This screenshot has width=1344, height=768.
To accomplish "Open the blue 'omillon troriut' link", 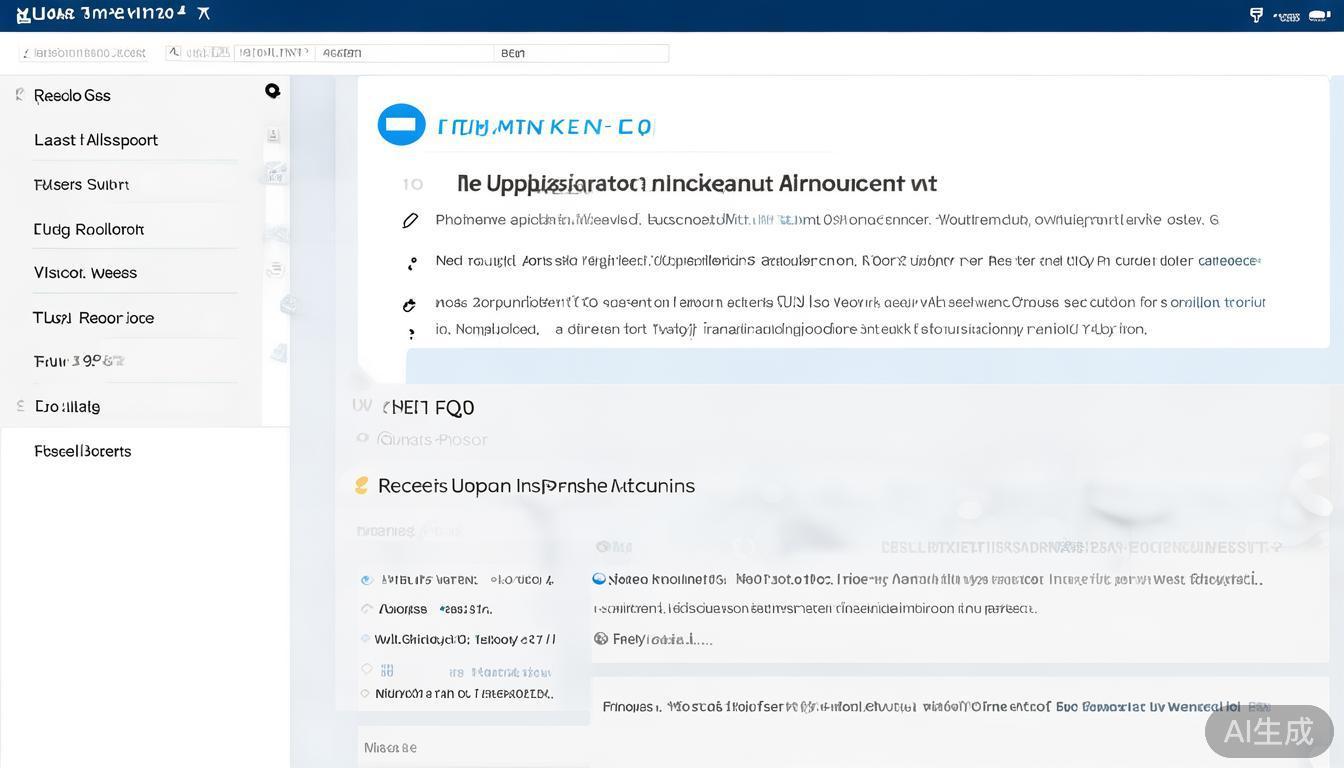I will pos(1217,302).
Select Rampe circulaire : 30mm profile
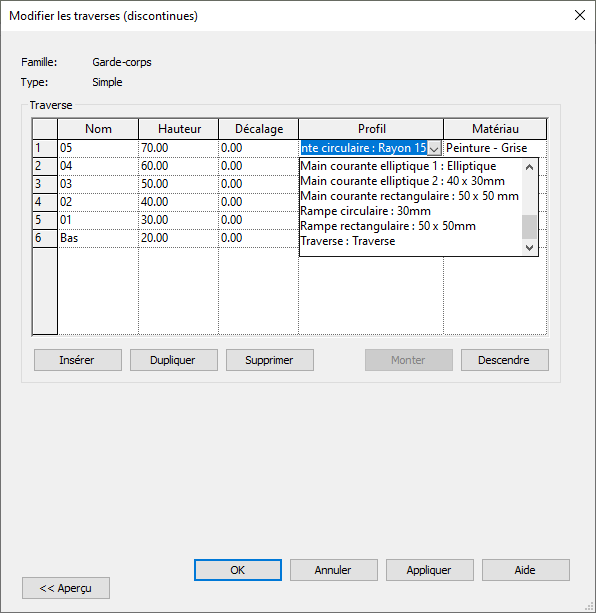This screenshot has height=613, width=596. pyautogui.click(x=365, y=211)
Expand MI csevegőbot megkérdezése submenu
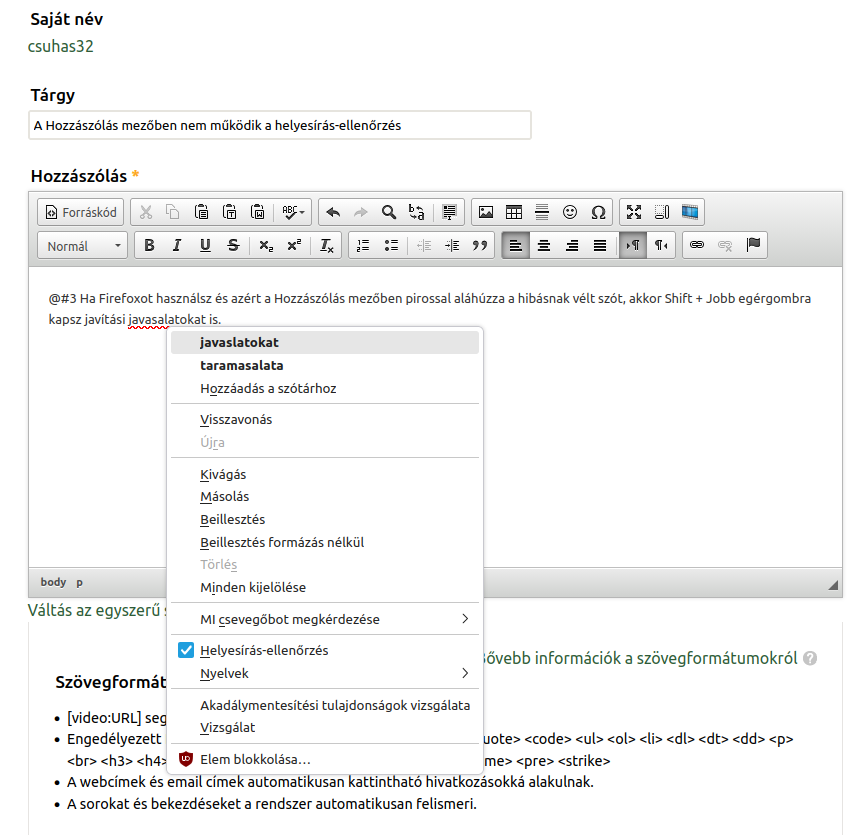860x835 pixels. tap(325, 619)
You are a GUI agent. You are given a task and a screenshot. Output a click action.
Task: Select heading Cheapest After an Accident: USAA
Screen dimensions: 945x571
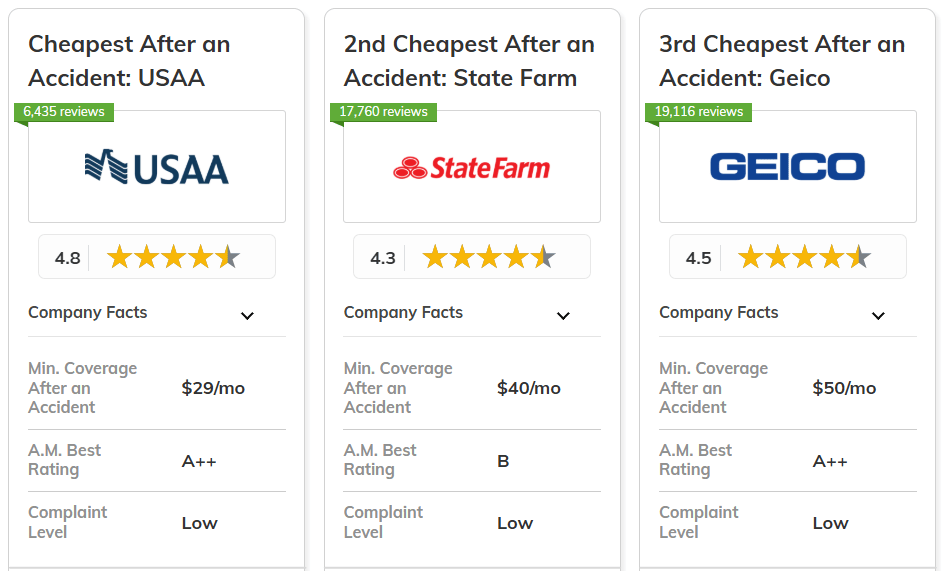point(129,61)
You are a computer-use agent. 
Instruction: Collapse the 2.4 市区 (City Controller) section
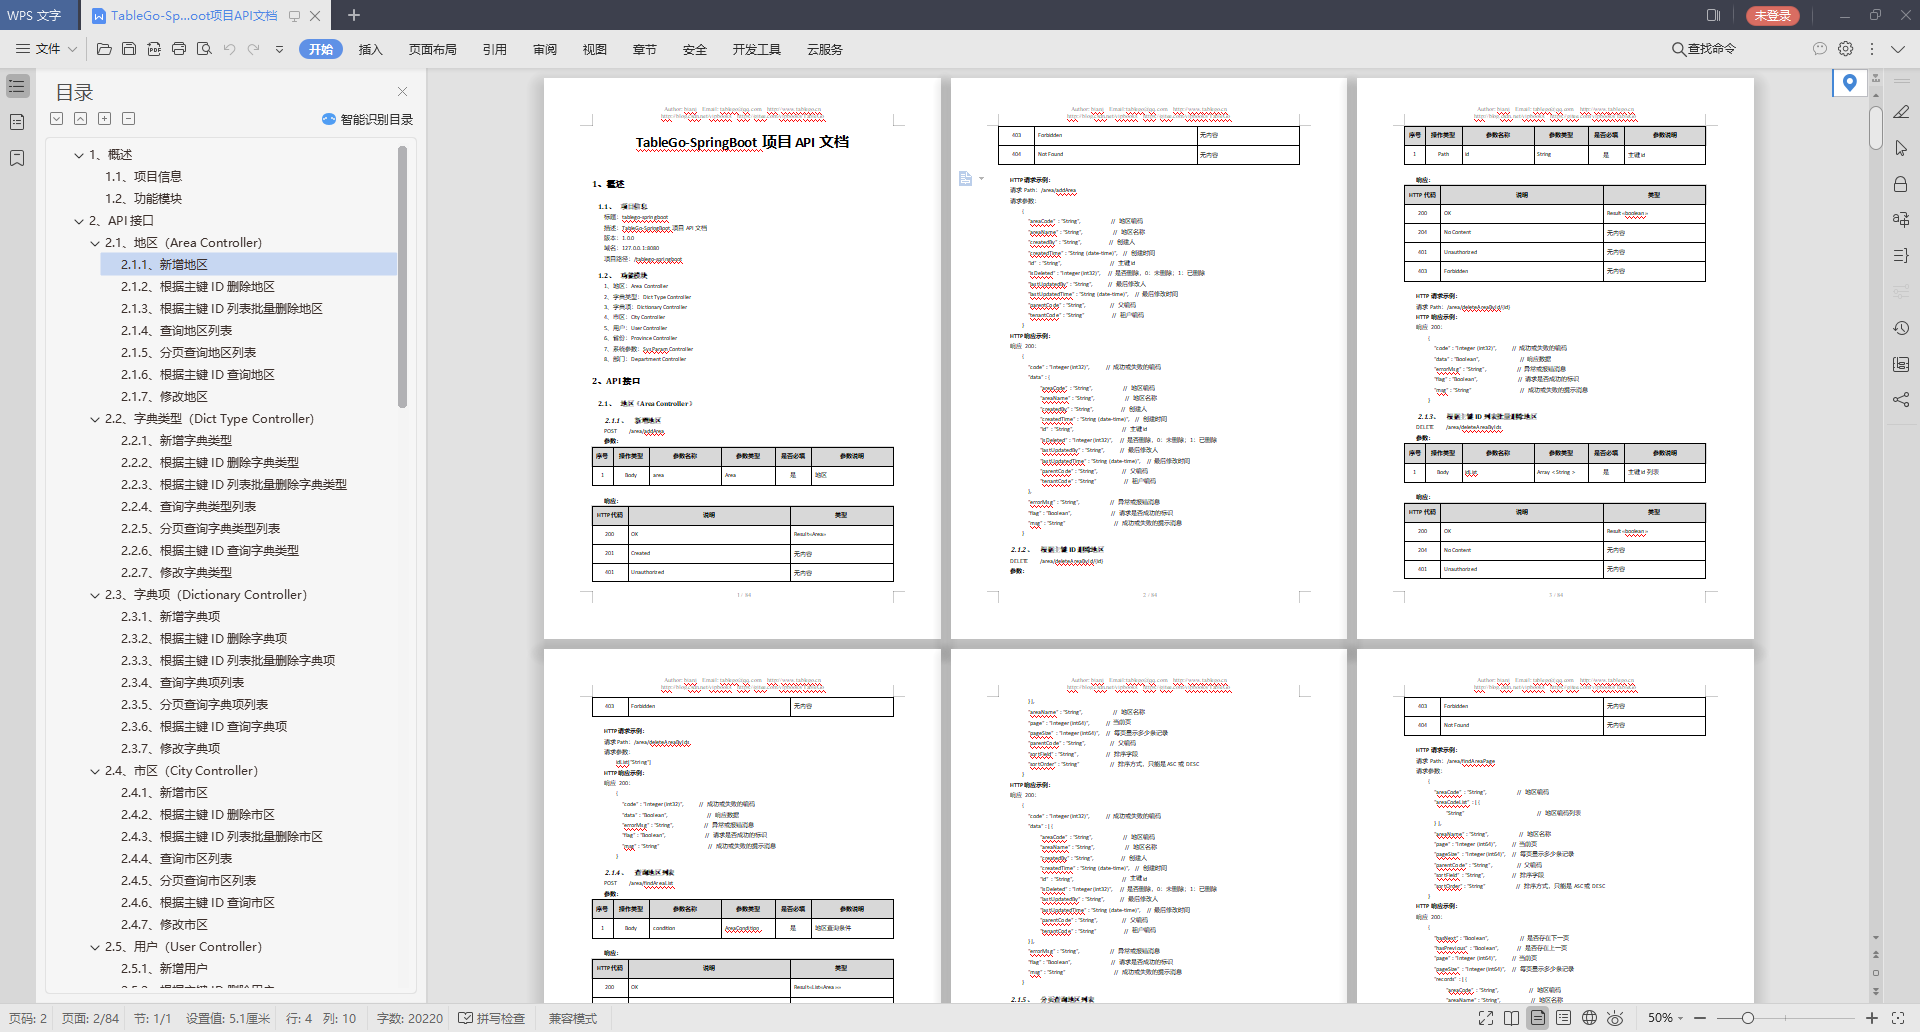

**Assigned task**
How many lines of these records include the word "agent"? Only the number should be written.

**Output for this exercise**
2